Seven months after a general election, Bosnia is still without a government due to bitter disputes between Muslims who favour stronger federal institutions, Serbs who refuse to give up any autonomy or strengthen the central government in Sarajevo, and Croat nationalists who are demanding more say in their own affairs.
The crisis has been deepened by the decision of the Bosnian-Serb region, Republika Srpska, to hold a referendum next month on whether to recognise the authority of Bosnia’s national court in Sarajevo and the decisions made by the powerful “international representative”, Valentin Inzko.
He told the United Nations Security Council on Monday that Republika Srpska was taking “concrete actions which represent the most serious violation of the [Bosnian] peace agreement that we have seen since the agreement was signed.”
“The entire international community must take the deteriorating situation in Bosnia and Herzegovina very seriously,” Mr Inzko added. “Further erosion of the state, its institutions and the rule of law will push Bosnia and Herzegovina into deeper crisis and instability.
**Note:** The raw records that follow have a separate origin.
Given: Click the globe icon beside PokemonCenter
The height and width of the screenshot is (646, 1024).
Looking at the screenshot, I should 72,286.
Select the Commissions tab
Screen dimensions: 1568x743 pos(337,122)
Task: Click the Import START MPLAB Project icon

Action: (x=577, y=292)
This could also have negative consequences for the entire region.” Mr Inzko’s words chimed with a report issued last week by the International Crisis Group, which said Bosnia was facing “its worst crisis since war ended in 1995”. “Violence is probably not imminent, but there is a real prospect of it in the near future unless all sides pull away from the downward cycle of their maximalist positions,” the group warned.
Bosnia’s communities are still mired in mistrust 16 years after a war that killed more than 100,000 people.
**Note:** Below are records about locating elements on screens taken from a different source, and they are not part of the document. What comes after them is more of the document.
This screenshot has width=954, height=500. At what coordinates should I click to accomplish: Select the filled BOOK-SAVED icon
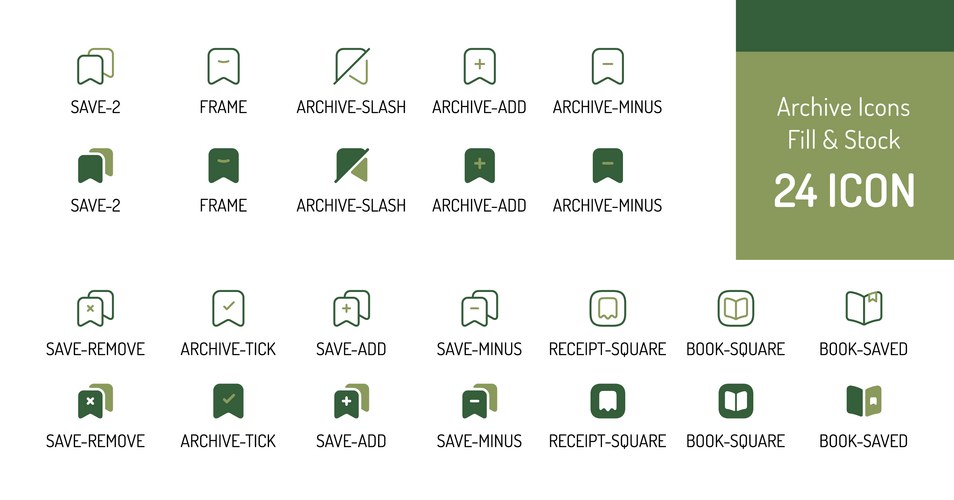(863, 401)
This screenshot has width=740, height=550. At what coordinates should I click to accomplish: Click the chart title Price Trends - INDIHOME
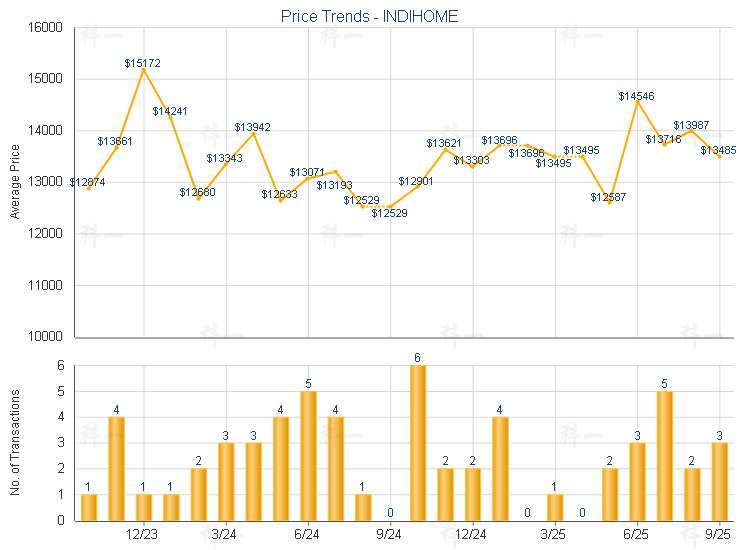369,17
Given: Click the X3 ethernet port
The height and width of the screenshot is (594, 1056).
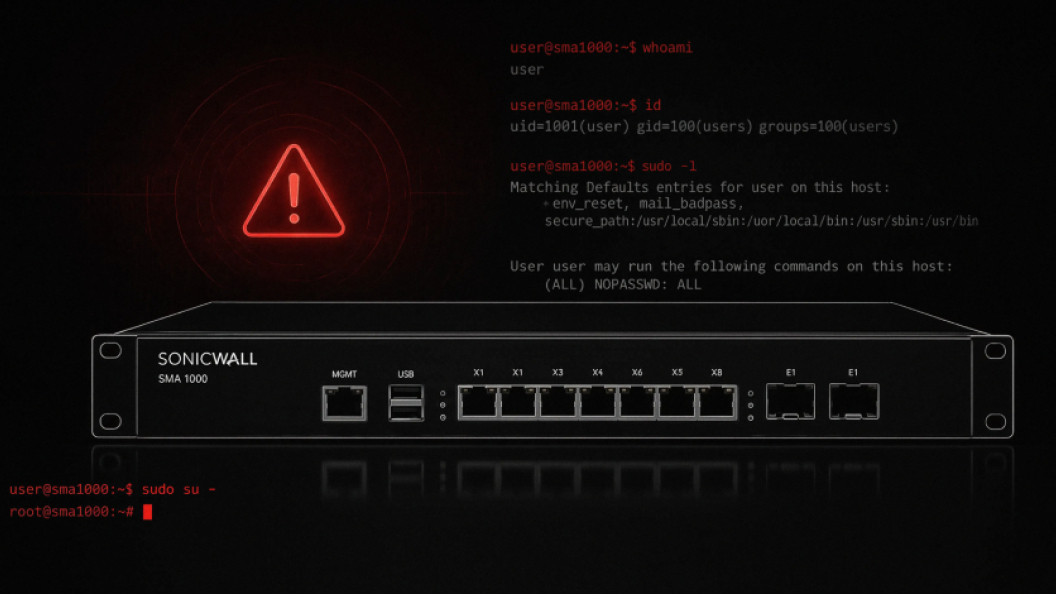Looking at the screenshot, I should tap(558, 402).
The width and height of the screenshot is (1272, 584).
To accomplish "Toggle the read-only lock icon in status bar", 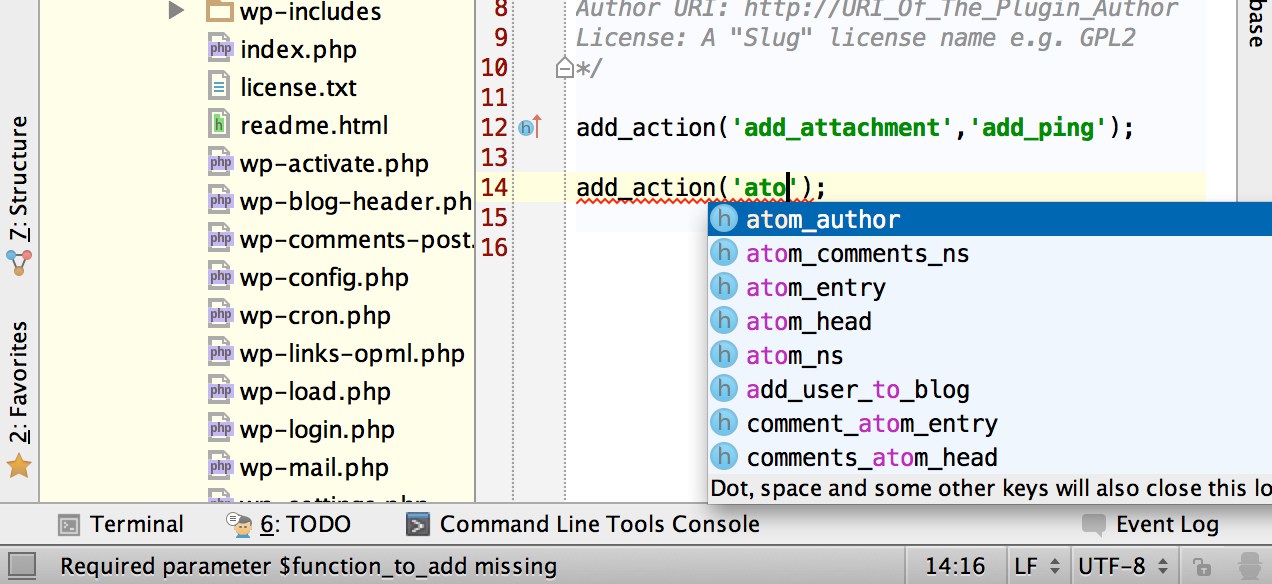I will click(1203, 567).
Peace was established by the Dayton Accords, which divided Bosnia into two “entities”, Republika Srpska and the Muslim-Croat Federation, each with its own parliament and government, and linked by loose central institutions in which all three communities are represented.
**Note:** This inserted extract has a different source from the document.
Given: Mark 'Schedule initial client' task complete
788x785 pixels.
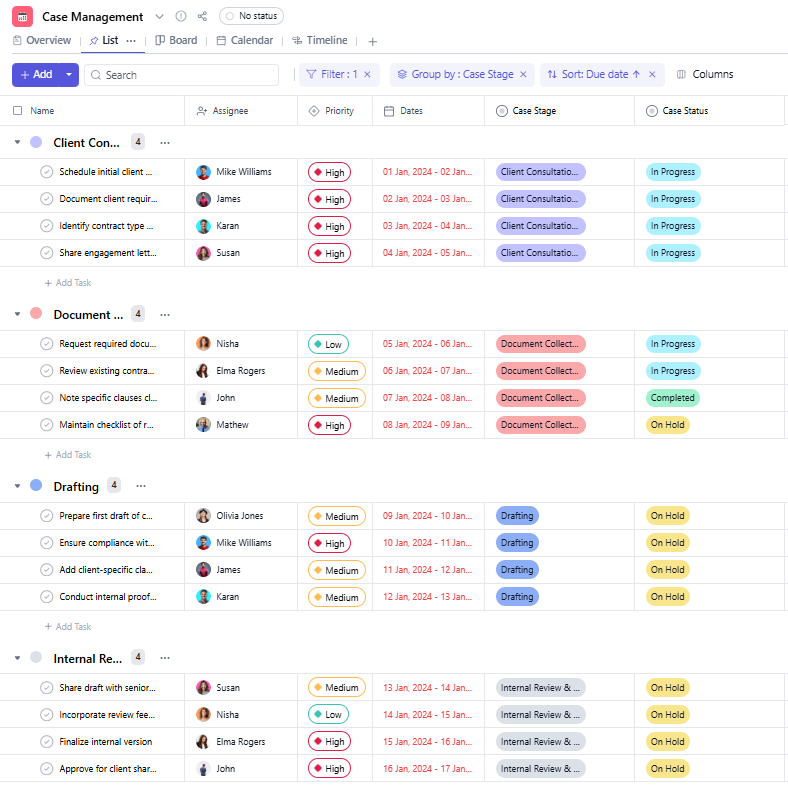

But while the majority of Muslims favour a stronger federal Bosnia – backed by Western powers which say this is the only way for the country to join the European Union – Republika Srpska’s leaders say they would rather bid for outright independence than cede powers to Sarajevo.
And now Croatian nationalist parties, angry at being excluded from the new local government in the Muslim-Croat Federation, are demanding their own “entity” separate from the Muslims.
Mr Inzko has threatened to use an executive decree to ban the Serb referendum on the national court and on his own role, despite fears that this may inflame tension in Republika Srpska, where many people see international and federal institutions as anti-Serb.
Republika Srpska, with diplomatic support from Russia, says the referendum does not threaten Dayton and that Mr Inzko and his predecessors have abused their authority.
“The conflict is starting to tear apart state institutions, and it can threaten the state itself,” said the crisis group’s Marko Prelec.